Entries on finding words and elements
**********

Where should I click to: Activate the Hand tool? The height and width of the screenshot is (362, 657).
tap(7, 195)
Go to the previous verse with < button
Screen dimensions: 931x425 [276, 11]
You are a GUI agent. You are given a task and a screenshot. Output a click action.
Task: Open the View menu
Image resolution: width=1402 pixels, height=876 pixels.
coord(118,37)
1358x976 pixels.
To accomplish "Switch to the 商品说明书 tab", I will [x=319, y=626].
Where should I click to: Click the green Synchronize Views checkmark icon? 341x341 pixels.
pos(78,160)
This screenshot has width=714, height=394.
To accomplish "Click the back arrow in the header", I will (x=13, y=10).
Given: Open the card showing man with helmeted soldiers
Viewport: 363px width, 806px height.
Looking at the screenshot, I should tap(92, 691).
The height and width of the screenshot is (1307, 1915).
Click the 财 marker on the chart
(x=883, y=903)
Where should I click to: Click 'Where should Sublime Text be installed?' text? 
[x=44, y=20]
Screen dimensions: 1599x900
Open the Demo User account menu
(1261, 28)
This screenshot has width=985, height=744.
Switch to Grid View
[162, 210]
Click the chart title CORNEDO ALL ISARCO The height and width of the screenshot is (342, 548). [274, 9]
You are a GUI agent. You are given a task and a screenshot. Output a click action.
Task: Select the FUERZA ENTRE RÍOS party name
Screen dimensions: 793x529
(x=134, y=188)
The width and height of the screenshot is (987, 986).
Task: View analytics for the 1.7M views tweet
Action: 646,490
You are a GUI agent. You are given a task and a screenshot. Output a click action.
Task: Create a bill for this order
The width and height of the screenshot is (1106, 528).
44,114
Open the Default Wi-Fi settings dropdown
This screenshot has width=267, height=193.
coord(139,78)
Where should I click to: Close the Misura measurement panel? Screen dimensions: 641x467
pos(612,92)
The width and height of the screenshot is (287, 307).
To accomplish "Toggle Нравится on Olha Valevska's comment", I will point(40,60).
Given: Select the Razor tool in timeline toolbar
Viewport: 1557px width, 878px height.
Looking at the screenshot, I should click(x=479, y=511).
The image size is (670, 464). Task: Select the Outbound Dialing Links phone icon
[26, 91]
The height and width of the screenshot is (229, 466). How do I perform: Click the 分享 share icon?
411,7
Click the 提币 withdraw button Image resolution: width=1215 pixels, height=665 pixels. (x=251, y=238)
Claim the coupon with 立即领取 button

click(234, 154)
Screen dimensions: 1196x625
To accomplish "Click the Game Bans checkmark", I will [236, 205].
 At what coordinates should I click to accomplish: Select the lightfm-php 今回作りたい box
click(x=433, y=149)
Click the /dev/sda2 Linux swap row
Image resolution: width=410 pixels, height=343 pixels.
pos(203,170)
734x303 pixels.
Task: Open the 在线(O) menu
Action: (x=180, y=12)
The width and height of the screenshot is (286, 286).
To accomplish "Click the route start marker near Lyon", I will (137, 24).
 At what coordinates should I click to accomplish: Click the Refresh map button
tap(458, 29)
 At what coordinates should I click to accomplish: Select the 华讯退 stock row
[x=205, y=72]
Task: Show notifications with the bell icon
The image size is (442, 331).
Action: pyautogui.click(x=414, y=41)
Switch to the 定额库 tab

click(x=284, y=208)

**********

§ **Instructions for the task**
Reproduce the lines verbatim, from the first one through the line containing "will [x=319, y=626].".

§ **Full solution**
Where should I click to: Activate the Hand tool? The height and width of the screenshot is (362, 657).
tap(7, 195)
Go to the previous verse with < button
Screen dimensions: 931x425 [276, 11]
You are a GUI agent. You are given a task and a screenshot. Output a click action.
Task: Open the View menu
Image resolution: width=1402 pixels, height=876 pixels.
coord(118,37)
1358x976 pixels.
To accomplish "Switch to the 商品说明书 tab", I will [x=319, y=626].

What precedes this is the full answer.